Ci si ama in Siberia come in Nuova Zelanda, a Taipei come a Londra, nei deserti e tra i ghiacciai, nelle prigioni e negli ospedali, in pace e in guerra, giovani o vecchi, bianchi o neri, lontani o vicini. Amare è un dono innato e atavico, non ripudiamolo.

Rido di fronte alla tua vocazione di poeta. Che razza di cantore potresti essere, tu che ignori la dinamica del mondo e di chi lo abita? I poeti non scrivono solo di sentimenti, lo so bene: sanno e devono trattare anche di politica, di storia, di natura, di se stessi.
Ma la natura sarebbe un concetto vuoto se api e fiori, vacche e buoi, cavalle e puledri, i castori nelle dighe, le cagne nascoste nei rovi, le rondini sotto le grondaie, se tutti questi esseri non sentissero una spinta un po’ più forte di quello che viene freddamente archiviato come ‘istinto’.
Tu stesso non saresti al mondo se un giorno tuo padre non fosse riuscito a staccare gli occhi da tua madre; la storia non esisterebbe se milioni di uomini, nel corso dei secoli, avessero saputo ignorare altrettante donne, sorelle, mogli altrui, ma anche amici fraterni e amanti, leciti o meno leciti, segreti o tacitamente noti.
E con la storia umana non sarebbero esistite la politica, quel delicato congegno di regole per spartire il mondo con il fatidico Altro che me lo contende, e la filosofia, intrepida esplorazione delle linee invisibili che legano l’Io al Tu.
Come vedi, c’è sempre un Altro ad arricchire la vita dell’Uno. Non esiste solitudine monolitica, non esiste autosufficienza. La completa indipendenza è un’arida bugia. Siamo immersi mani e piedi in un mare di legami, in un fertile bisogno di dipendenze. Siamo un popolo di fratelli, non di schivi asceti. Non vedere questo, significa chiudere gli occhi al mondo e illudersi di abitare da soli questo pianeta.

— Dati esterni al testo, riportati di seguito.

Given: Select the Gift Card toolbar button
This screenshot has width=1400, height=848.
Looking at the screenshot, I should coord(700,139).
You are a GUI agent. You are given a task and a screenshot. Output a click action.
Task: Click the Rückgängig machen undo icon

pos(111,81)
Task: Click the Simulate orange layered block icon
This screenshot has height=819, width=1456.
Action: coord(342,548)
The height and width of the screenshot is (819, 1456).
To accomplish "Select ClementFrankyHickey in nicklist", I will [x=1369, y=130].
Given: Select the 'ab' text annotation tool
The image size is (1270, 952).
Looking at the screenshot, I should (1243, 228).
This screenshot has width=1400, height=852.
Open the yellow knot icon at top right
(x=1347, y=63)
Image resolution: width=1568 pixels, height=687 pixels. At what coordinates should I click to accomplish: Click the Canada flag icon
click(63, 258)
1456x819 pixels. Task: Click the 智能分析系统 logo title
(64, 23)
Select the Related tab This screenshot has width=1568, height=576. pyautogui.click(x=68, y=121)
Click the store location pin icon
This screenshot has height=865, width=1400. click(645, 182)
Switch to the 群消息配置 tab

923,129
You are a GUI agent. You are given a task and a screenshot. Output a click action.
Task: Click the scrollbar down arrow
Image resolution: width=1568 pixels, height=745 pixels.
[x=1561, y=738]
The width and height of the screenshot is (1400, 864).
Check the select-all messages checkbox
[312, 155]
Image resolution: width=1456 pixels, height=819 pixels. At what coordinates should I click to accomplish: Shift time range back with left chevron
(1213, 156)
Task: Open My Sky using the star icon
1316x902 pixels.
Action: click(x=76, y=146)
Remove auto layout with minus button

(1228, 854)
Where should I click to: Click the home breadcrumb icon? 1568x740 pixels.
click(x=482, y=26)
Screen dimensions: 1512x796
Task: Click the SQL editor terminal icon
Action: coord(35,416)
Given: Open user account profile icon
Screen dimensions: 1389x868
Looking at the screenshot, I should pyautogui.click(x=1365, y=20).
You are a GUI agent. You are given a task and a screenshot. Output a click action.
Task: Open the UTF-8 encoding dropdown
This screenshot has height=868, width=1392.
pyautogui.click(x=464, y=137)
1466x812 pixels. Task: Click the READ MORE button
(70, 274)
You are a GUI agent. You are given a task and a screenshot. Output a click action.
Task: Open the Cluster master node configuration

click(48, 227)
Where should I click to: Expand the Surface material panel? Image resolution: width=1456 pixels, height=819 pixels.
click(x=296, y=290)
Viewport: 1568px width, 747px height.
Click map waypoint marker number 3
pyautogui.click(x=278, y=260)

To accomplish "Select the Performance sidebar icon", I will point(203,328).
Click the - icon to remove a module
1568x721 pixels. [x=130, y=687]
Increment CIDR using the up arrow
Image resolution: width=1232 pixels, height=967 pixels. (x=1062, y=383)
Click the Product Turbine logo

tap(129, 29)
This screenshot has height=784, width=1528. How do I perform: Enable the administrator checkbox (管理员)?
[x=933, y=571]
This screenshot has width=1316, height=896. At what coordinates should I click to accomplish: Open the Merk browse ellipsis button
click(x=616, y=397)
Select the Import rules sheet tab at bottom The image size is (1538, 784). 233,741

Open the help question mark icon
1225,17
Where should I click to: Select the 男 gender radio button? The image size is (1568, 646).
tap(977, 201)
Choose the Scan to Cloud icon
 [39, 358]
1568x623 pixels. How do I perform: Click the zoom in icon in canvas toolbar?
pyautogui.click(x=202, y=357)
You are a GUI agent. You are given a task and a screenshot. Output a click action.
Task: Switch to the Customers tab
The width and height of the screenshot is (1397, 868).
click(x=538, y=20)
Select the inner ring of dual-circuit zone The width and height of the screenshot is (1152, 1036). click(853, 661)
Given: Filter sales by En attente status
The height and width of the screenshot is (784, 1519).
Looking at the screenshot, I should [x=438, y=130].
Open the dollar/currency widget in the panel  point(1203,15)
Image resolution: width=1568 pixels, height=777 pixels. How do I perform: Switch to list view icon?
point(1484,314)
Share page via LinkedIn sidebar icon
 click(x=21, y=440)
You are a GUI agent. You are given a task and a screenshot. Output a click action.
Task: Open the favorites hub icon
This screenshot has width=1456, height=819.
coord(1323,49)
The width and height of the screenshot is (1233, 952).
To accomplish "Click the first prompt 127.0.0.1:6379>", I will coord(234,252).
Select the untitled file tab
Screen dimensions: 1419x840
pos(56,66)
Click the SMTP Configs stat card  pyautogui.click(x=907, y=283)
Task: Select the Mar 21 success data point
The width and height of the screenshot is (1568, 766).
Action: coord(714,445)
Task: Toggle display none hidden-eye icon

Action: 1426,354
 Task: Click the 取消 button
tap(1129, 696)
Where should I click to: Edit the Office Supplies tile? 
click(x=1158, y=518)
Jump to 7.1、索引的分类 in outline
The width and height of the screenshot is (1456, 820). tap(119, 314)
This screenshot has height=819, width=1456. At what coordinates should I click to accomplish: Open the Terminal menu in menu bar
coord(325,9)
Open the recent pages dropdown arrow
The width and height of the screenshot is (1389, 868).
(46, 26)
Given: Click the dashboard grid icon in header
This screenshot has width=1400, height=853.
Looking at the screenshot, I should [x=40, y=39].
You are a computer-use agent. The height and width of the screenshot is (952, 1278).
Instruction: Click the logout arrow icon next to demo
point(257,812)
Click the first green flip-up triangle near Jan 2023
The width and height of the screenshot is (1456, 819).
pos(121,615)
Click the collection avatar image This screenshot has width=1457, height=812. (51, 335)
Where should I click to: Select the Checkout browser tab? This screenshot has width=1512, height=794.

Io non scrivo poesie, non ne sono capace. Io allineo parole fino al limite estremo del foglio. Non conosco metrica, assonanza, chiasmo o metonimia. Forse un poco la metafora. E con questa ti rispondo: non vedi che pure la rima è baciata?

Tieniti le ghiande e lasciami le ali. Dentro e fuori le mie carte, troverò un Amante migliore di te, povero scrivano senza Amore.